Dataset items
--
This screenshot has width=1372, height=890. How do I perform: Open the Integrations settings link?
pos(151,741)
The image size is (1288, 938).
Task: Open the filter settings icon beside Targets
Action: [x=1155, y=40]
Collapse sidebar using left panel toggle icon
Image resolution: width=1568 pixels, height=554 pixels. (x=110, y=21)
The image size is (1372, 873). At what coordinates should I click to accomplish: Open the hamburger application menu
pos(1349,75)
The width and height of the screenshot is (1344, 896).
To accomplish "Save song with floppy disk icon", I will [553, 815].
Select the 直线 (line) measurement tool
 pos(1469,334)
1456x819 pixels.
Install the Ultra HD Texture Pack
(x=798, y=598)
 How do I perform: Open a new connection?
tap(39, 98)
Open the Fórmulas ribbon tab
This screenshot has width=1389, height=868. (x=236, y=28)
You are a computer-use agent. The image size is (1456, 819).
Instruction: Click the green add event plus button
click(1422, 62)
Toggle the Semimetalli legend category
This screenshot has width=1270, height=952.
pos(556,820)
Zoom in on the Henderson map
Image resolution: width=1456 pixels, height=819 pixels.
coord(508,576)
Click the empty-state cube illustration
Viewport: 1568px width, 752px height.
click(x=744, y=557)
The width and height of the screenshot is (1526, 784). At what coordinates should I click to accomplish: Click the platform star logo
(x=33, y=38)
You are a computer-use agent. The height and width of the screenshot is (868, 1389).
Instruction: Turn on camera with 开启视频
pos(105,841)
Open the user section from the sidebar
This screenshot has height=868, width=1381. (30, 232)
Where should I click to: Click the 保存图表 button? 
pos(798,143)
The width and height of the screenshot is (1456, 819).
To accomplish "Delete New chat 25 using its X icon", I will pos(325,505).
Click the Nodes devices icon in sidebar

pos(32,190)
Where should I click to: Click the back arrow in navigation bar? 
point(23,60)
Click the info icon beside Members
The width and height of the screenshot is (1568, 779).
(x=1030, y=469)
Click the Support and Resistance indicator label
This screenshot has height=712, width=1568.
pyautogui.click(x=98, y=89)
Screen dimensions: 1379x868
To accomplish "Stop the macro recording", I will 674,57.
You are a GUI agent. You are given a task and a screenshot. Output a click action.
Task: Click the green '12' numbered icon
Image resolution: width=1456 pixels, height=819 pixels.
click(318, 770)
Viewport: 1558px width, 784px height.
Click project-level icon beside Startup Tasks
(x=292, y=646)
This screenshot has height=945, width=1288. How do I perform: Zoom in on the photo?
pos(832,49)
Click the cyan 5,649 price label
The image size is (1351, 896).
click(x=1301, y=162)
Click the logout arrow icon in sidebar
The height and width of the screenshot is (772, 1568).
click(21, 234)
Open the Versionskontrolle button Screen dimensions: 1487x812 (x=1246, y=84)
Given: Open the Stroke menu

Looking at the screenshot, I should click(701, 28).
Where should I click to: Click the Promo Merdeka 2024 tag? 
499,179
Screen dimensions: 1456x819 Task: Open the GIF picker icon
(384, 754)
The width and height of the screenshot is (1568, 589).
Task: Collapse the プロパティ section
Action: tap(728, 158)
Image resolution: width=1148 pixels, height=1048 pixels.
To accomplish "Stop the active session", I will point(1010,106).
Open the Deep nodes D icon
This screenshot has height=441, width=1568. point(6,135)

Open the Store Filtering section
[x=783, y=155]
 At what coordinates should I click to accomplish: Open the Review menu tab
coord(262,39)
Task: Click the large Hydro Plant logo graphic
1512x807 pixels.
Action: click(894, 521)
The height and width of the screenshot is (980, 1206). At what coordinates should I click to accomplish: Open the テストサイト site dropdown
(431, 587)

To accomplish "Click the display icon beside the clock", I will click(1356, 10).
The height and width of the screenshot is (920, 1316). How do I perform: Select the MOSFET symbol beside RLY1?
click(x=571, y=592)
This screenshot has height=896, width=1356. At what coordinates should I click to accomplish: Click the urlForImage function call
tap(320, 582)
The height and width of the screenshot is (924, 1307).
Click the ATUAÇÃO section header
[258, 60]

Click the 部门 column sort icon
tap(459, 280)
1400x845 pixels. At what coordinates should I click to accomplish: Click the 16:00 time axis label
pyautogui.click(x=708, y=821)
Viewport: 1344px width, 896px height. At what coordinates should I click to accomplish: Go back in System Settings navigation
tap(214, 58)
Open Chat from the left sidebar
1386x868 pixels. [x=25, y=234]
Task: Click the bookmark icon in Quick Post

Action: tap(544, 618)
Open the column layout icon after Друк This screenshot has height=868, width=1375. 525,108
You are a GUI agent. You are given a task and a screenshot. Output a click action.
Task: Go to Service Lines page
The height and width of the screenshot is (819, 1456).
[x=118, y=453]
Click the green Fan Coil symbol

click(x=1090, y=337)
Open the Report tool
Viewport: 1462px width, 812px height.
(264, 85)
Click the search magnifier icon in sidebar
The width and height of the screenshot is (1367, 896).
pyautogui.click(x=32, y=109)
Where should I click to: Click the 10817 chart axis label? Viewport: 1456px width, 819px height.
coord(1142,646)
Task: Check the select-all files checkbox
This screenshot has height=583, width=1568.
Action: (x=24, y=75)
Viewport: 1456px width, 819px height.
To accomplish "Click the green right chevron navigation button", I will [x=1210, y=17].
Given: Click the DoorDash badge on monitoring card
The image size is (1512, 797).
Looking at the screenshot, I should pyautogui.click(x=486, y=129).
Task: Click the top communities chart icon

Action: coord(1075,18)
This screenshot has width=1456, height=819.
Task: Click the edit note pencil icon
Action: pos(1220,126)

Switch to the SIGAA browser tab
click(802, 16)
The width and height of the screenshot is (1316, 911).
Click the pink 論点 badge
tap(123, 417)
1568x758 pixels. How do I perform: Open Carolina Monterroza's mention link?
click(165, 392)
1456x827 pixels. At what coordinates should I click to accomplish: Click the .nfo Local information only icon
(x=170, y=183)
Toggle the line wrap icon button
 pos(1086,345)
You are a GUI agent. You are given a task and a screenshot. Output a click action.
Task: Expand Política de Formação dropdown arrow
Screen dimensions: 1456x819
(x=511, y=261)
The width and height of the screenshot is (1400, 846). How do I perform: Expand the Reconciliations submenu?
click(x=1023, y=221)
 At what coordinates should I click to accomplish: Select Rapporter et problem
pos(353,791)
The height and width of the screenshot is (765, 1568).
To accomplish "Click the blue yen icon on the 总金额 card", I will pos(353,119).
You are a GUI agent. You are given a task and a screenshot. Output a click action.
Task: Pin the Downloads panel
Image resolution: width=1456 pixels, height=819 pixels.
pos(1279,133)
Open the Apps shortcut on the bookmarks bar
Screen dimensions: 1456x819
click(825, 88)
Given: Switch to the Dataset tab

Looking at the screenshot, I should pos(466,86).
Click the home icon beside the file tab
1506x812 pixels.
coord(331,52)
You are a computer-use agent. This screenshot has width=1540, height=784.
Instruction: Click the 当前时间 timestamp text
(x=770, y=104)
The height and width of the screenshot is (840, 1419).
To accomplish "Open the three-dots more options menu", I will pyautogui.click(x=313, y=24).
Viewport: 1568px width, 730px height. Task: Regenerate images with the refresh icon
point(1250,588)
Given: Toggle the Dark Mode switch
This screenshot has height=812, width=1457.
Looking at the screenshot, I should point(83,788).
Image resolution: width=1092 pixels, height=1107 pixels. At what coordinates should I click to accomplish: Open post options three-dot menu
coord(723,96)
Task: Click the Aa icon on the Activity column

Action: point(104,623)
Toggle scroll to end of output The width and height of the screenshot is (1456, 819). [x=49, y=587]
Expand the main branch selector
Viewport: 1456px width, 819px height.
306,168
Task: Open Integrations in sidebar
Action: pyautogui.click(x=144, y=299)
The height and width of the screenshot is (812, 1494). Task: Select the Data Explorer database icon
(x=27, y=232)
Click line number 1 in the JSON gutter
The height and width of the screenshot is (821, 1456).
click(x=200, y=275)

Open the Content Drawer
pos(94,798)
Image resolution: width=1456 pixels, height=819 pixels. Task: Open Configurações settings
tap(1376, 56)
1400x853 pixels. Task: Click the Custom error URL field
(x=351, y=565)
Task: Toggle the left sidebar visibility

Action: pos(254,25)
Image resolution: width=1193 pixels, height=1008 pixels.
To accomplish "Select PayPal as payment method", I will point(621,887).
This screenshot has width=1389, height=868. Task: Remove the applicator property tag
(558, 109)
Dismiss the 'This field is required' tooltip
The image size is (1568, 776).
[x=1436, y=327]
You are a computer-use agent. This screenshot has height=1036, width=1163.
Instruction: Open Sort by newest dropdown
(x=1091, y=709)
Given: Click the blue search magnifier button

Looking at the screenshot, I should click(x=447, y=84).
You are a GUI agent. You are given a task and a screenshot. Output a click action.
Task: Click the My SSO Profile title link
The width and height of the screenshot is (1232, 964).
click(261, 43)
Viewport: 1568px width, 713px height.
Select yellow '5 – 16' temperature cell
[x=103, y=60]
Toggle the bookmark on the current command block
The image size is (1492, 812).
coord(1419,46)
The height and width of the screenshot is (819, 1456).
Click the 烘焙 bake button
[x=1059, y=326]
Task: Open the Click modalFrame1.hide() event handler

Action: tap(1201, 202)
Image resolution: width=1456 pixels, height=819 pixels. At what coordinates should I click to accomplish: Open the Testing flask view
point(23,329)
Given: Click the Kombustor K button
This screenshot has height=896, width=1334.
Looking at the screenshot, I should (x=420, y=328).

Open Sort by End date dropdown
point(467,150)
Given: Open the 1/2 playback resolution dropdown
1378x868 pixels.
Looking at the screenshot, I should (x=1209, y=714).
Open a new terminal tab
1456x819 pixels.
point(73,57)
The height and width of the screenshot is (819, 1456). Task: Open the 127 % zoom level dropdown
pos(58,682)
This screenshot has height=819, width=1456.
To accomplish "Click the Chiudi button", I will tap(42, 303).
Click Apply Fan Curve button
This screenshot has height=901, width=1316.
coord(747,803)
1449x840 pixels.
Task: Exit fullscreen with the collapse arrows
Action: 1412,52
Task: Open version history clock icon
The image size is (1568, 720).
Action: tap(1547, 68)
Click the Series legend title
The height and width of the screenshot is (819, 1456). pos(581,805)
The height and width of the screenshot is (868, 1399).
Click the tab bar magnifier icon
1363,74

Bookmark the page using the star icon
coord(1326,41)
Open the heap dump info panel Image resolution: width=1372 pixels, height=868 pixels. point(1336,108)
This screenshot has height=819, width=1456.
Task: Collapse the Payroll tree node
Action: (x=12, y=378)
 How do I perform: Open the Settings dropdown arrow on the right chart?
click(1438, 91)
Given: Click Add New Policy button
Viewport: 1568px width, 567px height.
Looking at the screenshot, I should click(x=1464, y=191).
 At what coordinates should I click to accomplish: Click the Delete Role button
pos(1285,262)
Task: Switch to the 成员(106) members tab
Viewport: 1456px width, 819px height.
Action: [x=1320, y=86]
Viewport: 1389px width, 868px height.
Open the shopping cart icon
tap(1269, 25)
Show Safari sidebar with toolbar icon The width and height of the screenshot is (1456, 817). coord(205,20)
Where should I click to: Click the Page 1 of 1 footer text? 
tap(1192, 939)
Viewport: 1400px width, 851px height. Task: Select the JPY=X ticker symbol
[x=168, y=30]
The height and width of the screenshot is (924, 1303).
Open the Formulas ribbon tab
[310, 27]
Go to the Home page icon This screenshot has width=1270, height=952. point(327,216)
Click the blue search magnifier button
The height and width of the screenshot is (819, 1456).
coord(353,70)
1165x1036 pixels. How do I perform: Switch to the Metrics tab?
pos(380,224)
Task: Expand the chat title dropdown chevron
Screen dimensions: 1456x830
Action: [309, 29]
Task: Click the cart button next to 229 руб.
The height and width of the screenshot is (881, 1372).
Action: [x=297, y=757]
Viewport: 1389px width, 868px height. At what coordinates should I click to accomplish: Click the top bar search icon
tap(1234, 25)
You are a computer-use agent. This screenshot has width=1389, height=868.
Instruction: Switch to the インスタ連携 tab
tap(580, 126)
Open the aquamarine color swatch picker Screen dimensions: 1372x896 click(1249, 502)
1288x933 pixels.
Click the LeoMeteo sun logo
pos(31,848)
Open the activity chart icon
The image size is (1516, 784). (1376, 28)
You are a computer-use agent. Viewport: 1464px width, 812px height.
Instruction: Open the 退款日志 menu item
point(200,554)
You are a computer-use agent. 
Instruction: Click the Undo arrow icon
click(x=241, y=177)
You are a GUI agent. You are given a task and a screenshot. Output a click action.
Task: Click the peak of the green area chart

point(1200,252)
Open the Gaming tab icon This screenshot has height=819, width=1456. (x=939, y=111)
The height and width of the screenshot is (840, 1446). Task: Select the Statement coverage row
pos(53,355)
--
The task: Taking the entries above, write out exactly the lines starting with the line containing "Given: Click the DoorDash" and going on through the line containing "Task: Pin the Downloads panel", both included, and nothing else.

Answer space:
Given: Click the DoorDash badge on monitoring card
The image size is (1512, 797).
Looking at the screenshot, I should pyautogui.click(x=486, y=129).
Task: Click the top communities chart icon

Action: coord(1075,18)
This screenshot has width=1456, height=819.
Task: Click the edit note pencil icon
Action: pos(1220,126)

Switch to the SIGAA browser tab
click(802, 16)
The width and height of the screenshot is (1316, 911).
Click the pink 論点 badge
tap(123, 417)
1568x758 pixels. How do I perform: Open Carolina Monterroza's mention link?
click(165, 392)
1456x827 pixels. At what coordinates should I click to accomplish: Click the .nfo Local information only icon
(x=170, y=183)
Toggle the line wrap icon button
 pos(1086,345)
You are a GUI agent. You are given a task and a screenshot. Output a click action.
Task: Expand Política de Formação dropdown arrow
Screen dimensions: 1456x819
(x=511, y=261)
The width and height of the screenshot is (1400, 846). How do I perform: Expand the Reconciliations submenu?
click(x=1023, y=221)
 At what coordinates should I click to accomplish: Select Rapporter et problem
pos(353,791)
The height and width of the screenshot is (765, 1568).
To accomplish "Click the blue yen icon on the 总金额 card", I will pos(353,119).
You are a GUI agent. You are given a task and a screenshot. Output a click action.
Task: Pin the Downloads panel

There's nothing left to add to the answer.